A woman could have sexual relations with a series of men one after the other. In the case that she became pregnant, the man who, after the birth, resembled the child most closely was considered to be the father. He had to accept this decision in any case (Arabic: nikah al-baghaya).

The man could send his wife, after the end of her period, to another man with whom she desired to conceive a child. If she became pregnant, her husband could resume sexual relations with her (Arabic: nikah al-istibda’).

A group of fewer than ten men could have intercourse with one woman. In the case that the woman became pregnant, she chose one of the men as the father of her child. The man was required to accept this decision (Arabic: nikah aldjam’).1

Islam did not permit these pre-Islamic forms of marriage, but retained, in the majority opinion, polygamy for men. The number of wives is limited in the Koran to four; the number of female slaves as additional concubines is, however, not limited: “So marry women as it befits you, two, three, or four; and if you fear that you are not just to all of them, then (marry) one or whatever is in your legal possession (female slaves)” (surah 4:3).

While the pre-Islamic form of polygamy also permitted women to have several husbands, this could have led only to a limited increase in the Bedouin population, since a woman normally can give birth only once a year regardless of the number of her husbands. Islamic sources report that the limitation of polygamy to the man served the purpose of bringing about a swift increase in the number of followers of, and warriors for, Muhammad. Muslim tradition describes it as follows:

“A man approached Muhammad and asked him: ‘There is a lovely noble woman, but she suffers from infertility. Shall I get married to her?’ Allah’s prophet answered: ‘No!’ The man asked the same question again. Allah’s prophet answered: ‘No!’. The man asked the same question the third time. Allah’s prophet answered: ‘No! Get married to a lovely fertile woman. I want you to increase in numbers’“.

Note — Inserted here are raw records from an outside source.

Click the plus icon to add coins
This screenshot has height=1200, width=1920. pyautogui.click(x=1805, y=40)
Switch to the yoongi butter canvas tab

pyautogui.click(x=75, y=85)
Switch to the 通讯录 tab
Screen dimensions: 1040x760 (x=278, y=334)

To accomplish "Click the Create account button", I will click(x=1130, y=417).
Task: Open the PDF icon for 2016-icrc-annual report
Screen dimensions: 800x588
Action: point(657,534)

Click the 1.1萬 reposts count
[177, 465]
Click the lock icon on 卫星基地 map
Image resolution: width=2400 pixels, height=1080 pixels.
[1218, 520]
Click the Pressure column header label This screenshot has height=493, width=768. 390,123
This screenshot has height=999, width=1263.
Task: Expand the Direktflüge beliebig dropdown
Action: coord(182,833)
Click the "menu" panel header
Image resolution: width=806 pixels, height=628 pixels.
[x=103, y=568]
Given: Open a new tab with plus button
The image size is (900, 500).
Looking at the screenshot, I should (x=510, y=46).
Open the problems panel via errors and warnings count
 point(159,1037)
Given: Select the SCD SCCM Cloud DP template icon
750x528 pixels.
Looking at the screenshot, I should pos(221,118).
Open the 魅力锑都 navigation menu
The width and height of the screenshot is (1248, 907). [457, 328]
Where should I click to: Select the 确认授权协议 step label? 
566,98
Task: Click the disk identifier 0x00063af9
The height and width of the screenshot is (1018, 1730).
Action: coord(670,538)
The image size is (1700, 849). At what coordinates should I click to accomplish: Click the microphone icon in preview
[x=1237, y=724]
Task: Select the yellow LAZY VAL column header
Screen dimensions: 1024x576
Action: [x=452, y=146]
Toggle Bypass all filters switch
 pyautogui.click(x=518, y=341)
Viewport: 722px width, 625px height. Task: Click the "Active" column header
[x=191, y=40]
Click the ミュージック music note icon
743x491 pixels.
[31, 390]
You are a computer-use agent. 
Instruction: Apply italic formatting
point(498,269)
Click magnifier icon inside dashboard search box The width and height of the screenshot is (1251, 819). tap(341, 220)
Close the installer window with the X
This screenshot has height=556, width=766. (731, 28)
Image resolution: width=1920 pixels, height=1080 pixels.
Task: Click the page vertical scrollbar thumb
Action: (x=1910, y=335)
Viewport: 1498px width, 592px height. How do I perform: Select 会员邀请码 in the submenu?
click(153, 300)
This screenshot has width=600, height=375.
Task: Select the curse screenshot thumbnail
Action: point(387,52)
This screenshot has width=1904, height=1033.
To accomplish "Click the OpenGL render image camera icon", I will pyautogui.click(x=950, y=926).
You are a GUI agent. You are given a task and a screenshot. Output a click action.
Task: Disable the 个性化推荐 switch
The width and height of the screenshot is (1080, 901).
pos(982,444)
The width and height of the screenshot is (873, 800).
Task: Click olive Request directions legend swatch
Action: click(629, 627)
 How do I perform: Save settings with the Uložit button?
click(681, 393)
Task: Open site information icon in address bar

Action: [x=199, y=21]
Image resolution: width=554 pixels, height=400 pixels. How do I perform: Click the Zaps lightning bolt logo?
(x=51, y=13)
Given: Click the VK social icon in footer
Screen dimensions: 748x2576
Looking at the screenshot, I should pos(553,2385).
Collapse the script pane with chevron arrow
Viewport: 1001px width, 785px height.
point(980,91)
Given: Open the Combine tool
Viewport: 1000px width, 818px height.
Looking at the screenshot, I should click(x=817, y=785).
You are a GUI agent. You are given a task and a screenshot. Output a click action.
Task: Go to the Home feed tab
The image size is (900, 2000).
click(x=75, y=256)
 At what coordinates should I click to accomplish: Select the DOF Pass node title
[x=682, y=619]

In the Koran, too, it is stated: “Property and sons are the ornament of life in this world” (18:46).

New Regulations for Women in the Islamic Period

Among several Bedouin tribes on the Arabian Peninsula that were neither Jewish nor Christian, it was possible, too, to marry one’s own mother or daughter.2 It was also permitted to marry two sisters at the same time.3 The Koran reports that the pre-Islamic Arabs, out of fear of impoverishment, buried newborn girls alive. These practices, which already long before had been forbidden in the Bible (Leviticus 18:5; Deuteronomy 5:17), were forbidden in Islam also, nearly 600 years after Jesus’ death and resurrection. New rules for the behavior of women, and altered legal regulations, were issued:

  • The inheritance received by a women was reduced to half that received by a man: “Allah prescribes with regard to your children: To one of masculine sex falls (in the division of an estate) just as much as to two of the feminine sex” (4:11). In the pre-Islamic period, the woman inherited nothing at all.
  • The testimony of a woman was fixed as half of that of a man: “And let two witnesses among your men testify to it. And if it cannot be two men, then it should be a man and two women, such ones as are agreeable to you – (two women) so that (in the case) that one of them errs, the one (the one who does not err) may remind the other (the one who errs) of the true state of affairs” (2:282).
  • According to the majority of Muslim theologians the husband has the right, in the case of disobedience, to beat his wife and to lock her up at home: “The men take precedence over the women in responsibility, because Allah has honored the one more the others and because they give (their wives) from their property. Thus, virtuous women are those who obey and those who, with Allah’s help, keep the secrets (of their husbands). And those, whose rebelliousness (arrogance and indifference) you fear: admonish them, avoid them in the marriage bed, and beat them!” (4:34). And: “And if some of your women do something despicable, then summon four of yourselves as witnesses against them; if they give testimony to this, then shut them up in the houses until death overtakes them or Allah gives them an escape” (4:15).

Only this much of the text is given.